● EXTRACT PROVIDED:
-- -- --
Human cathepsin S, but not cathepsin L, degrades efficiently MHC class II-associated invariant chain in nonprofessional APCs

Abstract

MHC class II-restricted antigen presentation plays a central role in the immune response against exogenous antigens. The association of invariant (Ii) chain with MHC class II dimers is required for proper antigen presentation to CD4+ T cells by antigen-presenting cells. MHC class II complexes first traffic through the endocytic pathway to allow Ii chain degradation and antigenic peptide loading before their arrival at the cell surface. In recent years, a considerable effort has been directed toward the identification of proteases responsible for Ii chain degradation. Targeted gene deletion in mice has allowed a precise description of the cysteine proteases involved in the last step of Ii chain degradation. By using nonspecialized cellular models expressing MHC II molecules, we are now exploring the contribution of known cysteine proteases to human Ii chain processing. Surprisingly and contrary to the situation in mouse, cathepsin S was found to be the only human cysteine protease able to efficiently degrade the Ii-p10 fragment in epithelial cells. This selectivity has implications for thymic selection and indicates that differences between man and mice are probably more profound at this level than expected.

Fig. 1.

Invariant chain degradation. (a) Immunofluorescence microscopy of HeLa-CIITA stained for HLA-DR (Left, red) and Ii chain (Center, green). Colocalization is shown in the merged picture (Right, yellow). (b) [³⁵S]Met pulse–chase experiment was performed on HeLa-CIITA before HLA-DR immunoprecipitation. (c) HeLa-CIITA membrane (Left) and MelJuSo cells (Right) were immunoblotted for invariant chain. INF-γ stimulation (24 h) induces total Ii chain fragment disappearance, a phenomenon inhibited with 5 nM LHVS. INF-γ treatment does not increase MHC class II expression in HeLa-CIITA (β chain, Bottom), whereas incubation of MelJuSo cells with leupeptin induces p22 accumulation without affecting p10.

Fig. 2.

Transcription of cysteine proteases. (a) RT-PCR with primers designed to amplify human Cat K, V/L2, L, Z, S, and F was performed on HeLa and MelJuSo cells treated or not with INF-γ. (b) RT-PCR for the human AEP was performed on HeLa-CIITA and MelJuSo cells.

Fig. 3.
-- -- --
● REQUIRED ACTION 1:
Answer these questions about the cathepsin S extract:
(a) In which cells was cathepsin S found to be the only human cysteine protease able to efficiently degrade the Ii-p10 fragment?
(b) At what concentration of LHVS was the INF-γ-induced disappearance of Ii chain fragments inhibited?
(c) On which cells was RT-PCR for the human AEP performed?
● REQUIRED ACTION 2: Continue the cathepsin S extract from the point where it stops.

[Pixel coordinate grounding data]
-- -- --
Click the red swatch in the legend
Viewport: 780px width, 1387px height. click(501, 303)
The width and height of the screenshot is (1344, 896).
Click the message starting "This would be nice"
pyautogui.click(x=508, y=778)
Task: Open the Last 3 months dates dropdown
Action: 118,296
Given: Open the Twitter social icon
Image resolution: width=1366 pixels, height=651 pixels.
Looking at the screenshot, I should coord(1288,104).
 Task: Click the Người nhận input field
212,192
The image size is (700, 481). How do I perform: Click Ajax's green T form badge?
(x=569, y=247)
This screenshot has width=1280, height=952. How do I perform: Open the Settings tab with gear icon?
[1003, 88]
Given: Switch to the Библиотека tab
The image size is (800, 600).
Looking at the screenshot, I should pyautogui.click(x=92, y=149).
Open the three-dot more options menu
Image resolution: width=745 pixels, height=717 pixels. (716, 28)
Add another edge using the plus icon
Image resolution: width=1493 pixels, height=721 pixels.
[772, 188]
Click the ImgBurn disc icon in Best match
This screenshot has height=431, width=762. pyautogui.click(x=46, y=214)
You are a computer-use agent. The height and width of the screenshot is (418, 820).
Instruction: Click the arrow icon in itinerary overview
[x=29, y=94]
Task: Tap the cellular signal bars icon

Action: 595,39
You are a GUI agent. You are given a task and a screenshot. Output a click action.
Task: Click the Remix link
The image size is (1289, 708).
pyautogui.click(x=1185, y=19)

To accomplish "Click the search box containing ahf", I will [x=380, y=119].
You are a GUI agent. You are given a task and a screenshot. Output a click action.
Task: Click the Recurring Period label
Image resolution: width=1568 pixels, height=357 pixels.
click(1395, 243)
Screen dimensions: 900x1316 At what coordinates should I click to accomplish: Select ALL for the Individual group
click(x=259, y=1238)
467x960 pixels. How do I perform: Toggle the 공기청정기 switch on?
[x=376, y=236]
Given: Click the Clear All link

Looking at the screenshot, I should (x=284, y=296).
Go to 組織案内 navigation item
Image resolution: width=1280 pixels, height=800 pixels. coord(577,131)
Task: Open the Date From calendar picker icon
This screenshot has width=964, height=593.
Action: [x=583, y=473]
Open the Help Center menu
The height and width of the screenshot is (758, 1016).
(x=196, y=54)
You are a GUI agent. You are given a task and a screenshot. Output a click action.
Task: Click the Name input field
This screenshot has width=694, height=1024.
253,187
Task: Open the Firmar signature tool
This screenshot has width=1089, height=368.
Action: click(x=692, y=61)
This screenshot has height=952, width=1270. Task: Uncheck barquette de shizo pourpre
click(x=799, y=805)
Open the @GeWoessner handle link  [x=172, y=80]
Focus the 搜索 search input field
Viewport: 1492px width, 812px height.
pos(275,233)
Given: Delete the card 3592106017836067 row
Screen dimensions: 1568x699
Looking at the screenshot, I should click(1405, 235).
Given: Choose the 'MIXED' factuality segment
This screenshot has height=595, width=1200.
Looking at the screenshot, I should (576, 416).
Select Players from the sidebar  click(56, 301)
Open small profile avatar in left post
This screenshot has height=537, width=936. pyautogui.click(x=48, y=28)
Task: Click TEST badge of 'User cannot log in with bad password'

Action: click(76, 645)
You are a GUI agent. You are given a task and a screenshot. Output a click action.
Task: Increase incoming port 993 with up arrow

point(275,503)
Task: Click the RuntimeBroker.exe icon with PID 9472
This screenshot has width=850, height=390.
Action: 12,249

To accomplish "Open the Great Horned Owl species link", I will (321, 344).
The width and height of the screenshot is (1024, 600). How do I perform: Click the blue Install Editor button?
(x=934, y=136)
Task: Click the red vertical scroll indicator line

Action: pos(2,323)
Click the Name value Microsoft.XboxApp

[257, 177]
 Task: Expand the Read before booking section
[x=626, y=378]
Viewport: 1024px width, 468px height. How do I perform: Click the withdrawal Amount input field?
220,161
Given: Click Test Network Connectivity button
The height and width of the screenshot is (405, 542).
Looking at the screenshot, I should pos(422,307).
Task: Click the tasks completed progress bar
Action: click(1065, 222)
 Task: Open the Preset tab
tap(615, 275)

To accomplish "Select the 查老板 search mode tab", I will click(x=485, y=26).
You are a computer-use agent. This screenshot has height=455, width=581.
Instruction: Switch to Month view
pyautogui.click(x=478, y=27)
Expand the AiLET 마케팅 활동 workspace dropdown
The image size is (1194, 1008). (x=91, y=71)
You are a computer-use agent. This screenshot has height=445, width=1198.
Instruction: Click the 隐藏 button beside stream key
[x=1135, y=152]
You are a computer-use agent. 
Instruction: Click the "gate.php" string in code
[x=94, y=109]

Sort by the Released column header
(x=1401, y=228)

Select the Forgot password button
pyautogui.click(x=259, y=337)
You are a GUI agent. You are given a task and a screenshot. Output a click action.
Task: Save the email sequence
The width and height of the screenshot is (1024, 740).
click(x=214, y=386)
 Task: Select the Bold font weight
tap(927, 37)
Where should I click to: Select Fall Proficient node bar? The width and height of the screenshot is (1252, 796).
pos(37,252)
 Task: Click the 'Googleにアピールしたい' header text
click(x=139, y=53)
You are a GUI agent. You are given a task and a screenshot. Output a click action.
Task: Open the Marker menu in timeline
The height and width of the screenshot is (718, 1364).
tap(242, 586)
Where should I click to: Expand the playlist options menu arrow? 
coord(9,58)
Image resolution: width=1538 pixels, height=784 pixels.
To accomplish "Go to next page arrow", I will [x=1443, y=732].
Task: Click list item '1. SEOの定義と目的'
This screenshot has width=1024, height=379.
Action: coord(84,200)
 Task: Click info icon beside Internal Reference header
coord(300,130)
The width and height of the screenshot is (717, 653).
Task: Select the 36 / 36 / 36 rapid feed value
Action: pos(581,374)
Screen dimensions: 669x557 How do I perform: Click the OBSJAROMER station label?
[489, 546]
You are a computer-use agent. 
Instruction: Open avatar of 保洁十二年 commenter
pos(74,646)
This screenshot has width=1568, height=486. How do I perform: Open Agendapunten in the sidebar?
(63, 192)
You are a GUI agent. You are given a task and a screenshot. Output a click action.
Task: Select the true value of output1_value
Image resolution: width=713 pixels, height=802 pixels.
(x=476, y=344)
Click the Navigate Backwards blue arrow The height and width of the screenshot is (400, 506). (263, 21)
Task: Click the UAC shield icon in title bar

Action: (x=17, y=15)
-- -- --
● ANSWER SPACE 1:
(a) Epithelial cells
(b) 5 nM
(c) HeLa-CIITA and MelJuSo cells

● ANSWER SPACE 2:
Cat S is induced by INF-γ. (a) Immunofluorescence microscopy of HeLa-CIITA stained for Cat S with (Right) or without (Left) INF-γ treatment. (b) Cat S was immunodetected in HeLa-CIITA membranes. (c) Confocal microscopy of HeLa-CIITA (Upper) and MelJuSo (Lower) cells transfected with human Cat S cDNA and stained for Cat S (Right) and Ii chain (Left). Neighboring nontransfected cells provide the control for Ii chain levels.

Fig. 4.

Cathepsins are active in HeLa-CIITA. (a) Immunodetection of Cat K, V/L2, and L in HeLa-CIITA. (b) Confocal microscopy of HeLa-CIITA stained for Cat L (green) and HLA-DR (red). Colocalization is shown in the merged picture (yellow). (c) CBZ-[¹²⁵I]Tyr-Ala-CN₂ was used to label active Cat L, Cat B, and Cat S in the endocytic pathway of HeLa-CIITA cells. Labeling of purified Cat L and Cat S use in the in vitro assay is also shown. (d) Transfected human Ii chain p41 is immunodetected in HeLa-CIITA membranes. (e) HeLa-CIITA transfected with p41 cDNA were labeled with CBZ-[¹²⁵I]Tyr-Ala-CN₂ to monitor Cat L activity.

Fig. 5.

In vitro degradation of Ii chain. (a) HeLa-CIITA membranes were incubated alone or with purified human Cat L (1–4 μM) or Cat S (0.4 μM) for 2 h at 37°C. (b) Mouse IgG (detected by immunoblot) was added as a control to demonstrate Cat L activity. In contrast to Ii chain, an IgG fragment is resistant to Cat S activity, whereas it is degraded by Cat L. (c) Human TEC cells were tested by RT-PCR for cathepsin transcription. Cat S transcripts were detected both in freshly isolated tumor cells and in a long-term established TEC cell line (P1.4D6).